_WHAT TO DO_
Give the entries again exactly; drop the pictures.

Stored items:
-*-
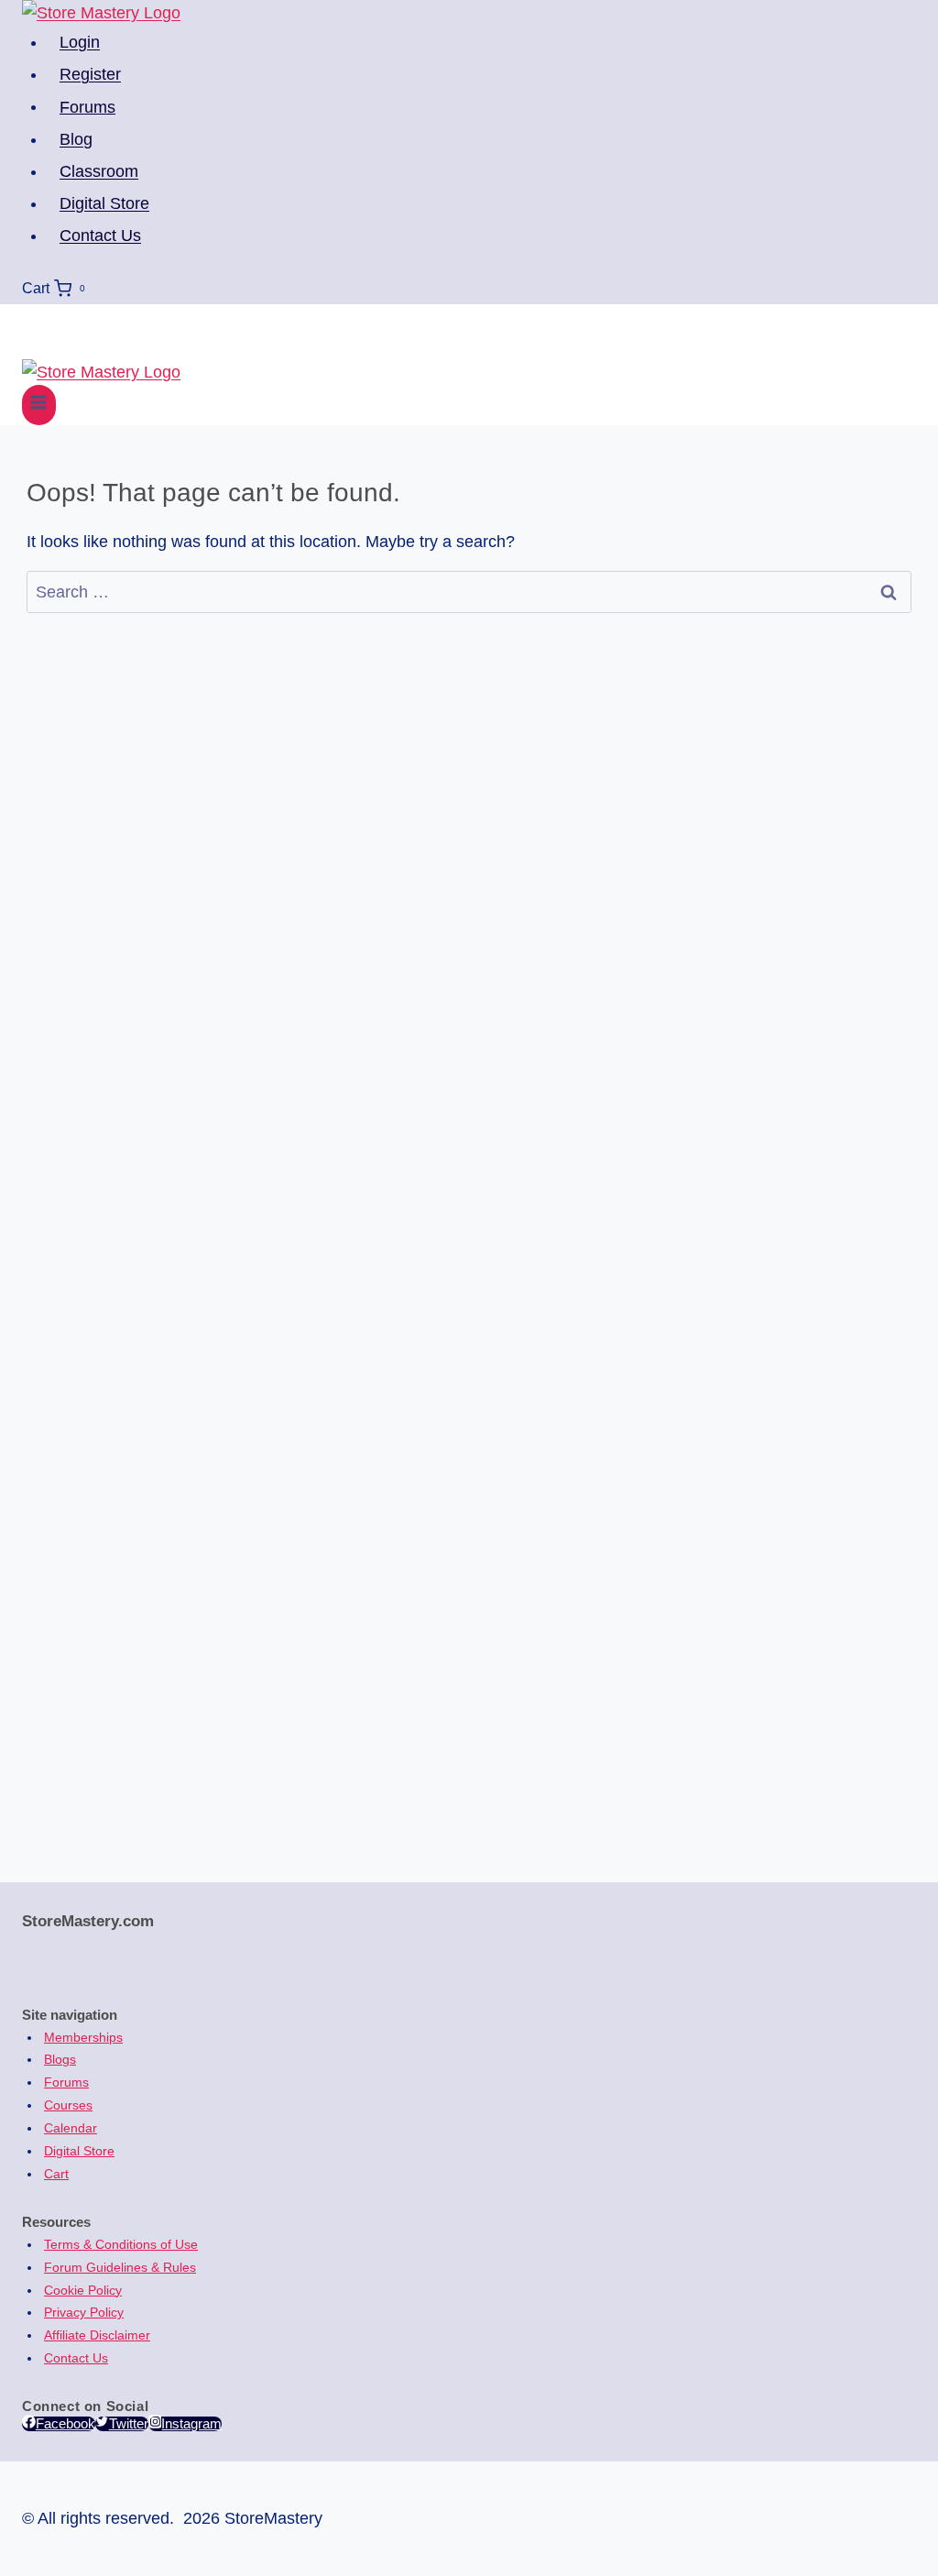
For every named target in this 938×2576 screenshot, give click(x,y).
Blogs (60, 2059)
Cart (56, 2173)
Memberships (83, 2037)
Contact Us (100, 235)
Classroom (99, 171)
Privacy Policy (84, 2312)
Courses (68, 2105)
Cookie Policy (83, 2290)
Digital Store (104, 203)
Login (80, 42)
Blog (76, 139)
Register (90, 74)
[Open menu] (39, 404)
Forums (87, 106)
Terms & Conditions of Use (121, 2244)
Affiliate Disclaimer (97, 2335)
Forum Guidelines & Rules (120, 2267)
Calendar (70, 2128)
-*-
_OUTPUT_
For every named target in this 938×2576 screenshot, give click(x,y).
Blogs (60, 2059)
Cart (56, 2173)
Memberships (83, 2037)
Contact Us (100, 235)
Classroom (99, 171)
Privacy Policy (84, 2312)
Courses (68, 2105)
Cookie Policy (83, 2290)
Digital Store (104, 203)
Login (80, 42)
Blog (76, 139)
Register (90, 74)
[Open menu] (39, 404)
Forums (87, 106)
Terms & Conditions of Use (121, 2244)
Affiliate Disclaimer (97, 2335)
Forum Guidelines & Rules (120, 2267)
Calendar (70, 2128)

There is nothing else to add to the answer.